Request:
Quote the entries verbatim from the line containing "You are a computer-use" through the line containing "pos(717,737)", both lines included, and reproduce nothing outside that span. Omit the pictures from your reply.

Material for the task:
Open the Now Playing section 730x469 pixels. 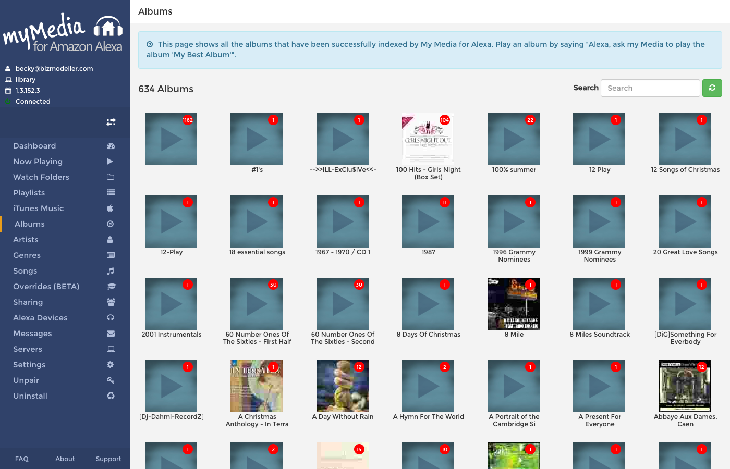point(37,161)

--

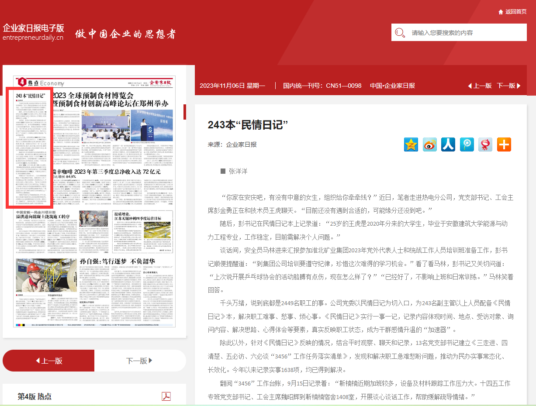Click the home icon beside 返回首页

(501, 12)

---

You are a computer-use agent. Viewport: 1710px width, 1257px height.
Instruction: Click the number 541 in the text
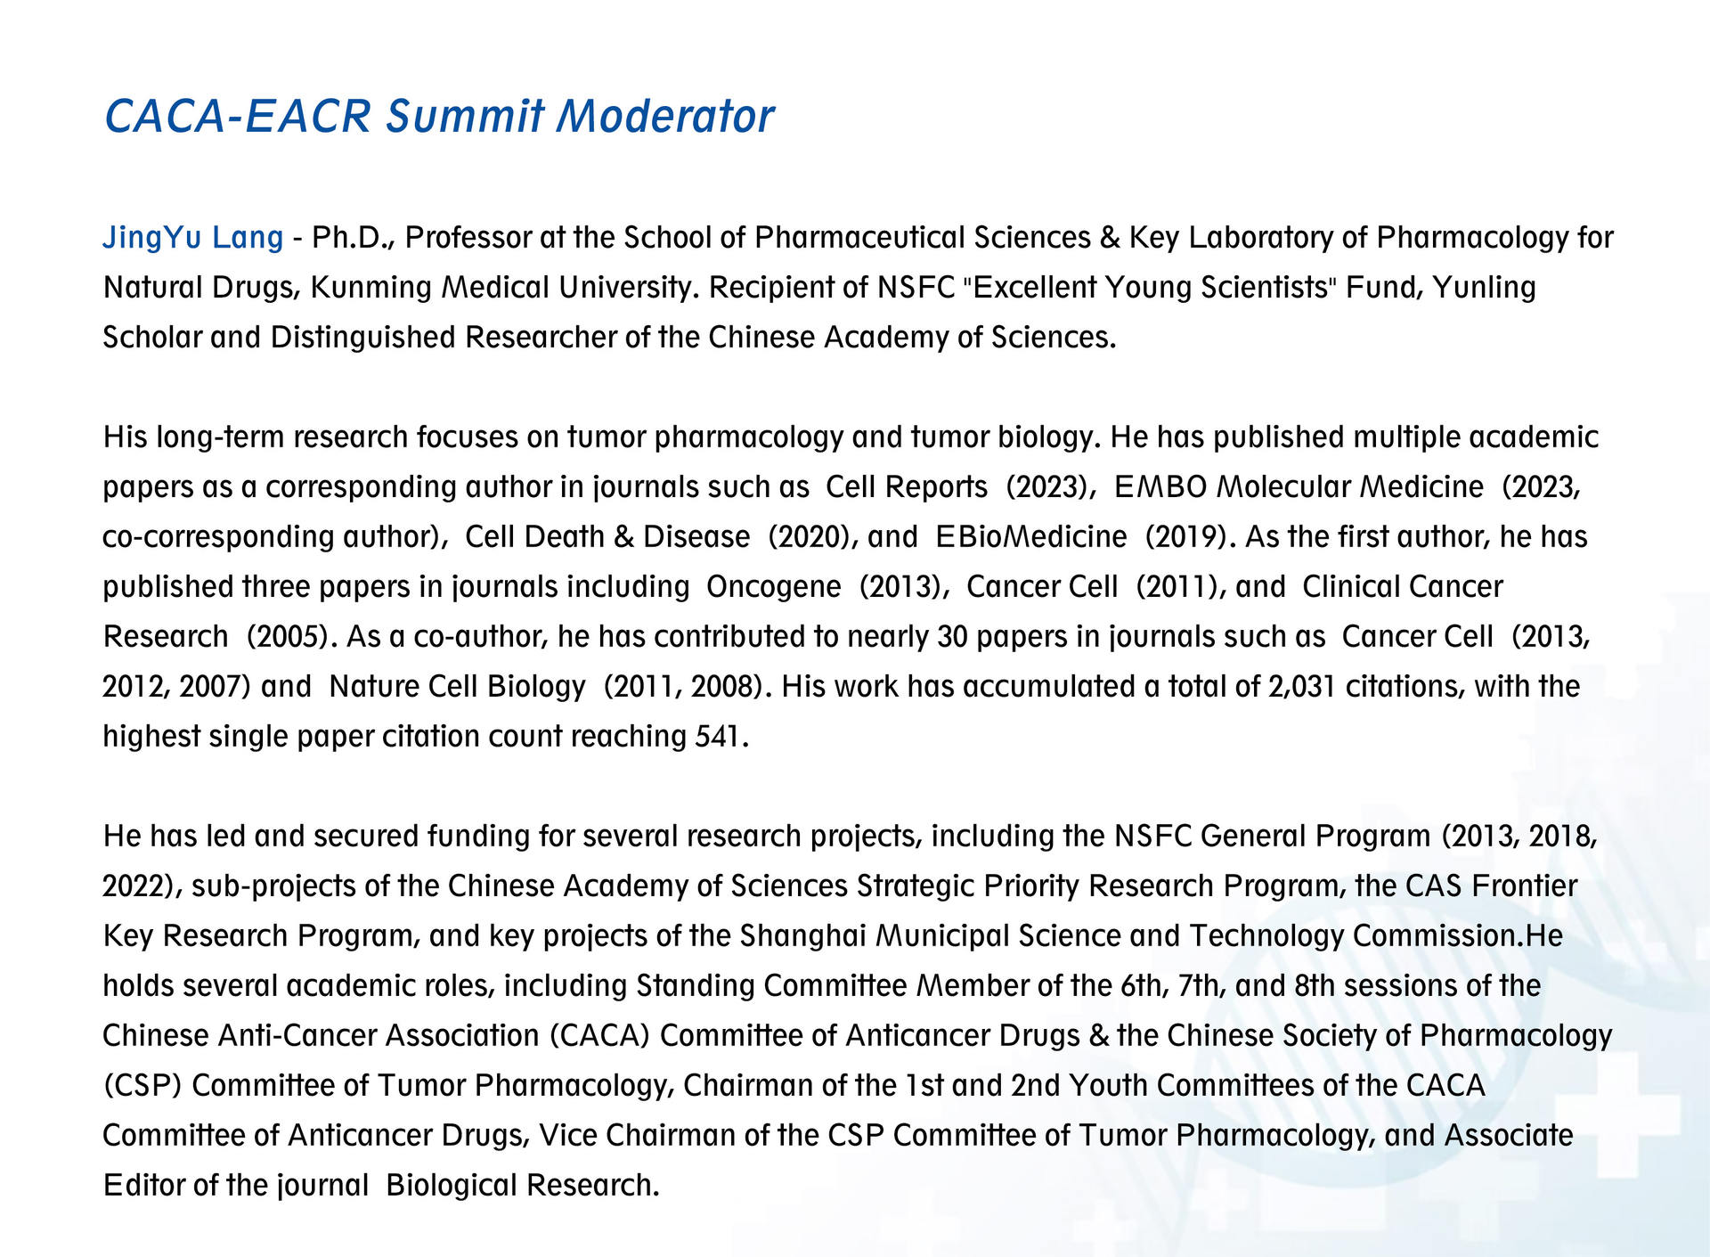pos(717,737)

Full answer:
You are a computer-use agent. Viewport: 1710px width, 1257px height.
Instruction: Click the number 541 in the text
pos(717,737)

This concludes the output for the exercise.